When the stock market goes down, not all stocks go down with it. Some manage to do reasonably well during a downturn, whether because they cater to cost-conscious consumers, such as money tree (DLTR -3.16%)or because they are in the recession-resistant healthcare industry, such as McKesson (MCK -0.51%). It could also be because they have built-in diversification that protects them from a downturn, e.g. B. as an industrial supplier Carlisle company (CSL -4.09%).
All three of these companies are easy to beat S&P500 Index, which is down about 25% so far this year.
Dollar Tree benefits bargain hunters
Dollar Tree operates 16,231 bargain stores in 48 states and Canada under the Dollar Tree, Family Dollar and Dollar Tree Canada names. As the name suggests, it sells a majority of its wares for $1, although it has increased prices over the past year. The company’s stores are designed for bargain hunters and the company has a history of thriving during economic downturns.
As inflation rises, even more wealthy shoppers are pouring into the stores. The company’s CEO, Mike Witynski, said during the second-quarter earnings call that the company’s fastest-growing demographic is from households earning more than $80,000 a year.
So far this year, the stock is down less than 1%, and while that’s obviously better than the S&P 500, the stock could rise if the economy slips into a recession. In the meantime, even if we don’t enter a recession, the stock is still a steal, trading at just 20 times earnings.
The only reason the stock hasn’t risen this year is because Dollar Tree downgraded its forecast for the rest of the year in its second-quarter report, citing inflationary pressures, even though its new forecast of annual earnings per share always came up still between $7.10 and $7.40 represents a gain from the $5.80 EPS reported last year.
However, the other financial metrics in the report were rosy. The company reported revenue of $6.77 billion, up 6.7% year over year, and earnings per share (EPS) were $1.60, up 30.1% year over year same period of the previous year.
McKesson has strong pricing power
McKesson’s shares are up more than 45% this year. The Company is a supplier of pharmaceuticals and medical devices to healthcare companies. It does not matter. It buys goods at wholesale prices and sells them at retail prices. As such, it is not dependent on a large research and development budget or whether a new drug is approved by the Food and Drug Administration.
McKesson is a massive, diverse company with a market cap of more than $50 billion and 75,000 employees. It operates through three segments: Medical Surgical, U.S. Pharmaceutical, and Prescription Technology. The medical facilities treating consumers use pretty much the same number of scalpels and drugs in a recession as they do in boom times. That’s one reason Warren Buffett got through Berkshire Hathawayhas increased positions at McKesson this year.
For the first quarter of fiscal 2023, McKesson reported revenue of $67.2 billion, up 7% year-over-year, with earnings per share of $5.83, up 5% year-over-year. The company said it expects annual EPS to be between $23.95 and $24.65, compared to $7.23 in 2022.
McKesson just increased its dividend by 15% to $0.54 per share, which gives it a yield of around 0.61% and a very low cash payout ratio of 6.1%, meaning it’s growing its dividend slightly can increase. During the first three months of fiscal 2023, the company completed $1 billion in share repurchases and approved an additional $4 billion in repurchases. Both moves help keep the stock’s price high.
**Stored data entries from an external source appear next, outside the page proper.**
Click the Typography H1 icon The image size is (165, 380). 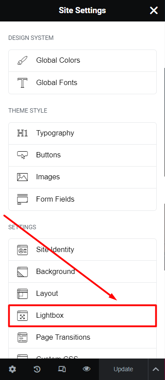(22, 133)
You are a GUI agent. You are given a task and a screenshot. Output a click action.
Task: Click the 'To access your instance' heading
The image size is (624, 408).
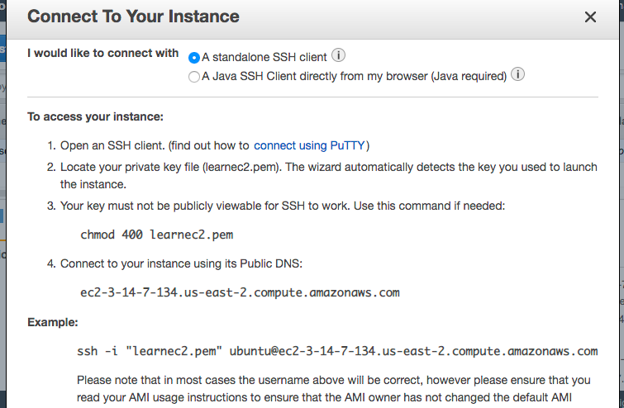(x=96, y=116)
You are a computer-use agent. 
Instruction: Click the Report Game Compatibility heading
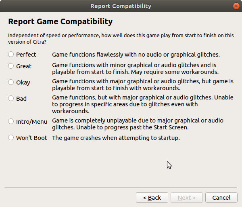click(x=61, y=21)
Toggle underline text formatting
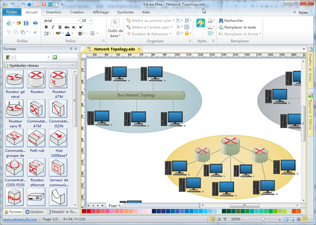The height and width of the screenshot is (225, 316). tap(61, 27)
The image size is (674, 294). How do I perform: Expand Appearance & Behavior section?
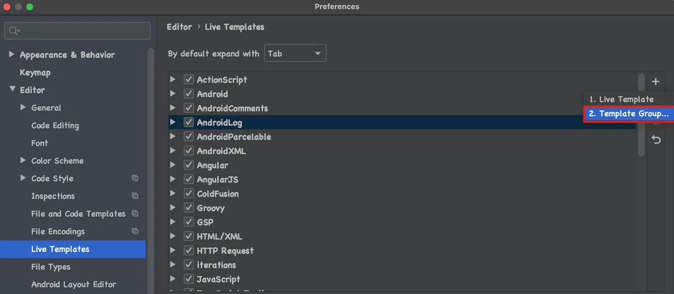tap(12, 55)
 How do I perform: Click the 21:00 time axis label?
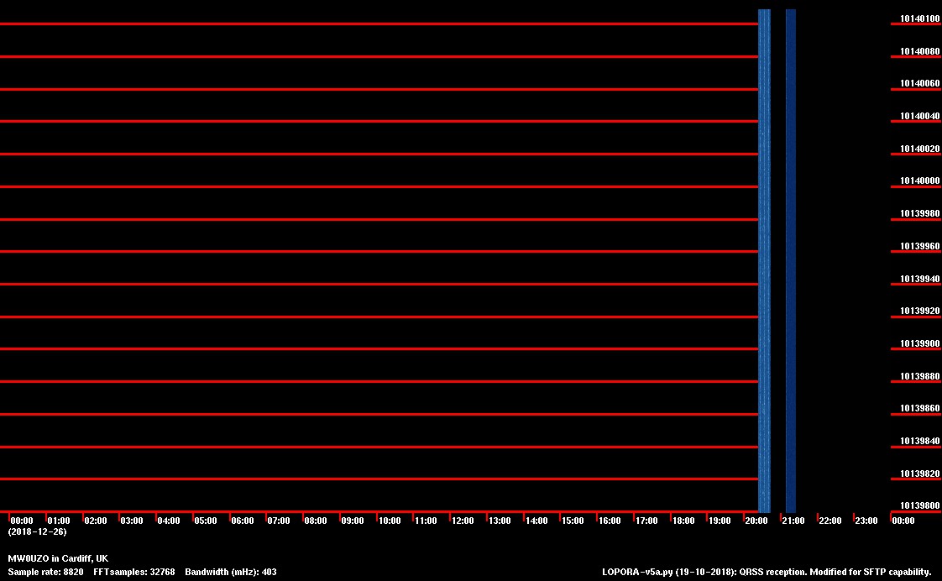pos(793,521)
Carlisle operates in recession-resistant businesses
Carlisle Companies are so named because their business is actually four companies that manufacture and supply engineered materials used by original equipment manufacturers. It tends to fly under the radar because it sells its wares to businesses, not consumers, like Carlisle Construction Materials, Carlisle Waterproofing Technologies, Carlisle Interconnect Technologies, and Carlisle Fluid Technologies.
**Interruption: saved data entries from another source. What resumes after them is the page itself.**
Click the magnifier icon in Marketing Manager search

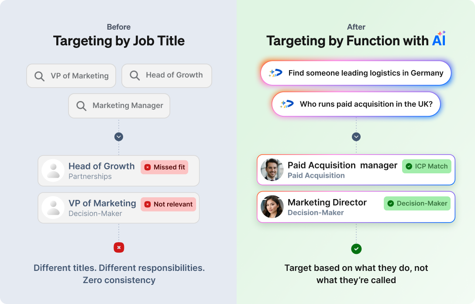pos(81,106)
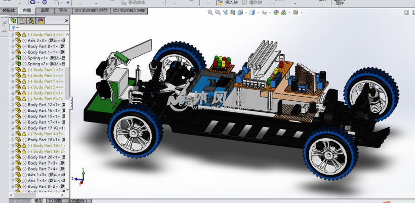Image resolution: width=415 pixels, height=203 pixels.
Task: Switch to the SOLIDWORKS MBD tab
Action: point(129,10)
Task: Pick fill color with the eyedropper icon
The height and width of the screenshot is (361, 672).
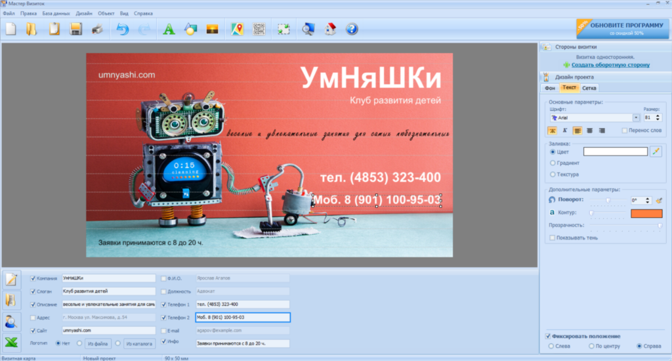Action: coord(656,152)
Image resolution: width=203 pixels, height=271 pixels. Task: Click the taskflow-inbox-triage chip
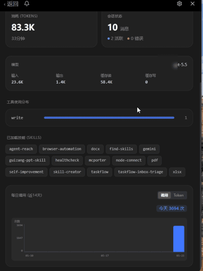coord(141,172)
The stock is up 17.5% so far this year as the company’s businesses continue to grow. Still, like Dollar Tree, it only trades at 20 times earnings.
In the second quarter, it reported revenue of $1.8 billion, up 56.8% year over year, and earnings per share of $5.62, up 217.5%. Carlisle Waterproofing led the way with sales up 109.3% over the same period last year, while Carlisle Construction saw sales jump 54%. Laggards Carlisle Interconnect Technologies and Carlisle Fluid Technologies also posted gains, albeit a more modest 25.9% and 0.6%, respectively.
Carlisle is also a Dividend Aristocrat, having increased its dividend for 46 straight years, including a 39% increase this year to $0.75 per share, for a yield of around 1.03%.
Jim Halley has positions with Carlisle Companies. The Motley Fool has positions in and recommends Berkshire Hathaway (B shares). The Motley Fool recommends McKesson and recommends the following options: long January 2023 $200 calls on Berkshire Hathaway (B shares), short January 2023 $200 puts on Berkshire Hathaway (B shares), and short January 2023 $265 calls on Berkshire Hathaway (B shares). Shares) . The Motley Fool has a disclosure policy.